MK: I don’t see a problem. Most of our other international players have come from Europe, DJ Mbenga is from Congo, but really grew up in Belgium. I don’t see a problem. I think he'll assimilate into the community here. There is a very large Asian and specifically Chinese population here in Los Angeles. He speaks English and he's very likable. He's got a great sense of humor. I asked him what he wanted to be called, whether it should be sun or soon and he said, "Well my nickname is Q-Tip." So I asked him, "Well what should I call you?" and he said, "Well you can call me Q-tip or you can call me Q."
So I don’t see a problem. He's got a bounce to his step, he's got energy. I think our players won't have any problem embracing him. Now of course he's got to make the team and he's got to earn their respect so he may get the rookie treatment for the first month of the season. But if he earns his way, from my being around him based on his personality, I don't think he'll have any problem.
Do you think the fact that Aoshen played in LA for a year (2006-07 season) helps him?
MK: Absolutely. It helped him clearly with his English. They were more down south in Long Beach, but I'm sure he got out and got to spend some time in Los Angeles and went to games at STAPLES Center, so I think that was definitely a plus.
As far as a basketball player, how far along is his development? What kind of competition has he been playing against?
MK: He's played international basketball and he played at the Olympics this summer, which was top competition, and he played well. Last year his team kinda withdrew from the CBA, the Chinese Basketball Association, and they played in Singapore and they brought over American teams to play against and most of those American teams were at a level that was not even as good as our D-League players. So I don’t think that last year was a very keen year in terms of playing against the best competition. He did play a lot and he played every day. And the competition this summer was very good.

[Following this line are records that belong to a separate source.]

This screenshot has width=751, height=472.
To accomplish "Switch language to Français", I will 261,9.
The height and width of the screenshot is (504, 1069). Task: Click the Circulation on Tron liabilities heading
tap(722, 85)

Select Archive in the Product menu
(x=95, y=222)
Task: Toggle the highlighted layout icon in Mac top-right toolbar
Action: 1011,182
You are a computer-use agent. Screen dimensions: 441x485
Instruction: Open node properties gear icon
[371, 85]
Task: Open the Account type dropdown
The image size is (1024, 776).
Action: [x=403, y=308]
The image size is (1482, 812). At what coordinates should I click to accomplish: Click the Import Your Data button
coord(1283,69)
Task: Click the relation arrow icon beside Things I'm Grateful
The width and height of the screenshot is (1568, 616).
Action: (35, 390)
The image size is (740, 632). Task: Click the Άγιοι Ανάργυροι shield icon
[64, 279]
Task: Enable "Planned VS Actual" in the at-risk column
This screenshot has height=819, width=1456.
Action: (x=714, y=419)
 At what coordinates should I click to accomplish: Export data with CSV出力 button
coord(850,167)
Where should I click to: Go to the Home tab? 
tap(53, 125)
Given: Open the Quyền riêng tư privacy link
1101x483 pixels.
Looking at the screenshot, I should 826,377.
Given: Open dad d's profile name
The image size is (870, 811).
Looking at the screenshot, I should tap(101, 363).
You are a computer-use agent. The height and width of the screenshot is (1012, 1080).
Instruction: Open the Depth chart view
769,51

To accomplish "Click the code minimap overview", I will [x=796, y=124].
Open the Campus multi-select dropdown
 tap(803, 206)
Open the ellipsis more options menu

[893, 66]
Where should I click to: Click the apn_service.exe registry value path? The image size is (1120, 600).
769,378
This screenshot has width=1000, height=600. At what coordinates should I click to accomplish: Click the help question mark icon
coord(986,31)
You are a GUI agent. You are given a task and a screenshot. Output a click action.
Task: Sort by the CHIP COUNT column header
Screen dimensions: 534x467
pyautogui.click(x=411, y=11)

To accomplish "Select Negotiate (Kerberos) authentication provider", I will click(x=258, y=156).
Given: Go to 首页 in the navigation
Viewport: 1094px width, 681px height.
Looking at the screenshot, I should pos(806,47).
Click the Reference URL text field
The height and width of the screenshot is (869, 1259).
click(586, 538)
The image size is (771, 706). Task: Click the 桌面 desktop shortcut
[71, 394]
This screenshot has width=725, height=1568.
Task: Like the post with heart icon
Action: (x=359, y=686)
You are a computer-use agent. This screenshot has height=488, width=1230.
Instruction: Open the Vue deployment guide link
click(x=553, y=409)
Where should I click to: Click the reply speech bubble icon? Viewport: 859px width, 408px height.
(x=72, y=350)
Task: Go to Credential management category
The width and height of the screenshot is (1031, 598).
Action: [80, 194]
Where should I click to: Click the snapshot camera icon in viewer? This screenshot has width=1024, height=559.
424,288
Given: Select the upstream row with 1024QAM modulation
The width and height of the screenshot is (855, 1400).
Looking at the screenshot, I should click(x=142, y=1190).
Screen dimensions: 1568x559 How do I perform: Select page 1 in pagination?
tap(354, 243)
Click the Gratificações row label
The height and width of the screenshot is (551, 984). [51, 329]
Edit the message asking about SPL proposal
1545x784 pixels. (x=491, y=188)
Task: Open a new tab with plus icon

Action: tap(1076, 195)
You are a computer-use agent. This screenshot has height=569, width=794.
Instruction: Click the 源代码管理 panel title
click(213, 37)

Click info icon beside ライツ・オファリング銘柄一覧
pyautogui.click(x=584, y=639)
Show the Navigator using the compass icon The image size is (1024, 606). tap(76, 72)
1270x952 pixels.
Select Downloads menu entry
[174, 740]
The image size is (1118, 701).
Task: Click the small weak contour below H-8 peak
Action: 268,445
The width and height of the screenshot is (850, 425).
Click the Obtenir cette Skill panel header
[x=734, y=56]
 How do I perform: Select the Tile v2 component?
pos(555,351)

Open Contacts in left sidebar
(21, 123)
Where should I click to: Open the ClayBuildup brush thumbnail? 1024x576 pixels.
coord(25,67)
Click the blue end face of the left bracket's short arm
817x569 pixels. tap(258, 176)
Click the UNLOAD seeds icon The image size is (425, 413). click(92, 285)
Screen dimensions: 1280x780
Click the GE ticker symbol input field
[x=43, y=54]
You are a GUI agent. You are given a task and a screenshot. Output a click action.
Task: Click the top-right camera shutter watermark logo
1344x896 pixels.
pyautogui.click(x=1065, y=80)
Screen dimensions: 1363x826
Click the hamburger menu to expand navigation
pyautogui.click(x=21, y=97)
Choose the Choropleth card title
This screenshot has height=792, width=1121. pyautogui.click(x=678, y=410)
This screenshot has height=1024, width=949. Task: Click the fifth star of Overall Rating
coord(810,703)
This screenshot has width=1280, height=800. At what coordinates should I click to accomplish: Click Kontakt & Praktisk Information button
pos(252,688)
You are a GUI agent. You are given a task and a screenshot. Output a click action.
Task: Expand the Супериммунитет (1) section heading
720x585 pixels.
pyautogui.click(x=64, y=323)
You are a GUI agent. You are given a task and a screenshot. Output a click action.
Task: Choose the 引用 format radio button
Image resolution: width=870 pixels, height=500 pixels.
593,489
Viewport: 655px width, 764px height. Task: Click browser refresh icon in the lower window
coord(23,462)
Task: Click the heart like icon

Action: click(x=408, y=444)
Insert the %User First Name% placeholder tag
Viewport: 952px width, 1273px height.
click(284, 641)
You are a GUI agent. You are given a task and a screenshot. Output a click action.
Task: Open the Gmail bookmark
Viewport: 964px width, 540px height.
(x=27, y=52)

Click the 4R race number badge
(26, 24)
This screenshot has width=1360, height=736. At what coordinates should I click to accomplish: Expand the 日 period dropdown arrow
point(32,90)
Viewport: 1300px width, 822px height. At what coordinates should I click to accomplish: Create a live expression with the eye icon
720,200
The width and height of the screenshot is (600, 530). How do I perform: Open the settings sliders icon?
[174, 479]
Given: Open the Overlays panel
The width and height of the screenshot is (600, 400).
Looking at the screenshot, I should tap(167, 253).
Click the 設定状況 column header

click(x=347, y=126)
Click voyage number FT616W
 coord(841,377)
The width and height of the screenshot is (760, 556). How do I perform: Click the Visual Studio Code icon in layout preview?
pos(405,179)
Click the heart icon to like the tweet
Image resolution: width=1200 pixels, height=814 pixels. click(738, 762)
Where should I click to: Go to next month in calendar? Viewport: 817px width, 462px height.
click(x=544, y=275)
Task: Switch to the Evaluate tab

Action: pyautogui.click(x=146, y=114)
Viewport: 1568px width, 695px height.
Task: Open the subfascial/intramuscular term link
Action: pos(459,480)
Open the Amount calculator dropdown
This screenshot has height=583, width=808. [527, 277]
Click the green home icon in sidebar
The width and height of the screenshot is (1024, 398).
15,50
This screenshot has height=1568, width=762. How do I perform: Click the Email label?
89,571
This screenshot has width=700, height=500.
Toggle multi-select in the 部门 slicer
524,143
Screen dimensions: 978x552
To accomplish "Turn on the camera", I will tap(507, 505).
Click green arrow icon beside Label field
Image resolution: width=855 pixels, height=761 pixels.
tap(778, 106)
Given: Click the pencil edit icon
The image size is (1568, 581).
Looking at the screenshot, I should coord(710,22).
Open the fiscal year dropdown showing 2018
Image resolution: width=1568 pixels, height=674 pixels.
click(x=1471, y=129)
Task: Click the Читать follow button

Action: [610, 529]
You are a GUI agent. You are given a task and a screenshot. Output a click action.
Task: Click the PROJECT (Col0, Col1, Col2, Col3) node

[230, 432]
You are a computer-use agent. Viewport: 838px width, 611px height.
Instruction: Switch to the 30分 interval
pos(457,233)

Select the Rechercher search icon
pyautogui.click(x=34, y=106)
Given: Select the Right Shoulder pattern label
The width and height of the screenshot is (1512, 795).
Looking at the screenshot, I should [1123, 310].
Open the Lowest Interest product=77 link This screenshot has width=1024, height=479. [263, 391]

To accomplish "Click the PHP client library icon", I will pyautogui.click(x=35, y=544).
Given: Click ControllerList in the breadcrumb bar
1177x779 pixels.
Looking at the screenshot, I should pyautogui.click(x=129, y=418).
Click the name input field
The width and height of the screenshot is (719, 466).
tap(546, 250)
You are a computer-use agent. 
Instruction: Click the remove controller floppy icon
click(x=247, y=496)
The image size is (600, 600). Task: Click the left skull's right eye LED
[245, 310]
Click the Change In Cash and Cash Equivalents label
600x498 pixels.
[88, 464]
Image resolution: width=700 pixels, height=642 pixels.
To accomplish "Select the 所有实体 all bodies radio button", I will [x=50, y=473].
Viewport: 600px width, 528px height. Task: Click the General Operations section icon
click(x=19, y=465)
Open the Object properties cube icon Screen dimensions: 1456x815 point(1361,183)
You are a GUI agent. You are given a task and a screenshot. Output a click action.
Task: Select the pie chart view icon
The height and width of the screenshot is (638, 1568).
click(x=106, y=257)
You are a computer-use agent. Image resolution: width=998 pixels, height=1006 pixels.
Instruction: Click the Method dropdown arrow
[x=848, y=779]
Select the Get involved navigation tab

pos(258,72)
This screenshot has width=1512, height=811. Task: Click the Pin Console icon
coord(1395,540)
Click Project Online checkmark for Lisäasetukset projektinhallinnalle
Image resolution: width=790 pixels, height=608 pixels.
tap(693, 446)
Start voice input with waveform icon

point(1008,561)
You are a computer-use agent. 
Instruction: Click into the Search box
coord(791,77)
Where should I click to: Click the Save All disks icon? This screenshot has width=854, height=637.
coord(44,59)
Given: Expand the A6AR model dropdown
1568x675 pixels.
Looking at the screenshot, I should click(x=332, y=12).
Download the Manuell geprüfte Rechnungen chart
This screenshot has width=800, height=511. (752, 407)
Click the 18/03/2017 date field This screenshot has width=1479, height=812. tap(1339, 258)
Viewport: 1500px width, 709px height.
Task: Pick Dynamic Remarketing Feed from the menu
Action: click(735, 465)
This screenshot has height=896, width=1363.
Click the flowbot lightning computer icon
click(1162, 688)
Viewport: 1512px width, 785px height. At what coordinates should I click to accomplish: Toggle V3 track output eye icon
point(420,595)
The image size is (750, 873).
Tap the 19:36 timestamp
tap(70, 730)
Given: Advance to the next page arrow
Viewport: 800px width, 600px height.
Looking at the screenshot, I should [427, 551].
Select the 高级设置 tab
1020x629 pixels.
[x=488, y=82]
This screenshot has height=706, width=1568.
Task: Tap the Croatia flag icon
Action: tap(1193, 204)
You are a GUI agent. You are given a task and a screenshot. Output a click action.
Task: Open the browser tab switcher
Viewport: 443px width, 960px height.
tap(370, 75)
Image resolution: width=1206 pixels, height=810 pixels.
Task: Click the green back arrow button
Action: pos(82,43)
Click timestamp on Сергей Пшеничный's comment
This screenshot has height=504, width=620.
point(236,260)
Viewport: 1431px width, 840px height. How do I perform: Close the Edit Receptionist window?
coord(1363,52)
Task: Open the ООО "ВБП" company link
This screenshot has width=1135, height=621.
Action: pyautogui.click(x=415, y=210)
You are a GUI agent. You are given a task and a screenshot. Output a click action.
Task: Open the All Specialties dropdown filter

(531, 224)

I spoke to Kobe last week, because Team USA played against China and Kobe said that he knew who the guy was. He said he was competitive and feisty and he did not back down. I know that he's athletic enough. I like his size, I like his skill level. I think he's a ball handling guard at 6'8". Those are all positives, but he hasn't played at this level and I think he'll show well, but the NBA is a different game. He'll face challenges he hasn't faced before, but I don’t think he'll back down. I think he'll embrace the challenge and at the end of the day if the guy is good enough after 28 days of training camp (and pre-season), we'll know it and he'll make the team. It's not something that will be ferreted out in a week or 2, maybe some guys will know in a week if they're good enough, but if you're with the team for 28 days, we'll know and he'll know too (if he's good enough).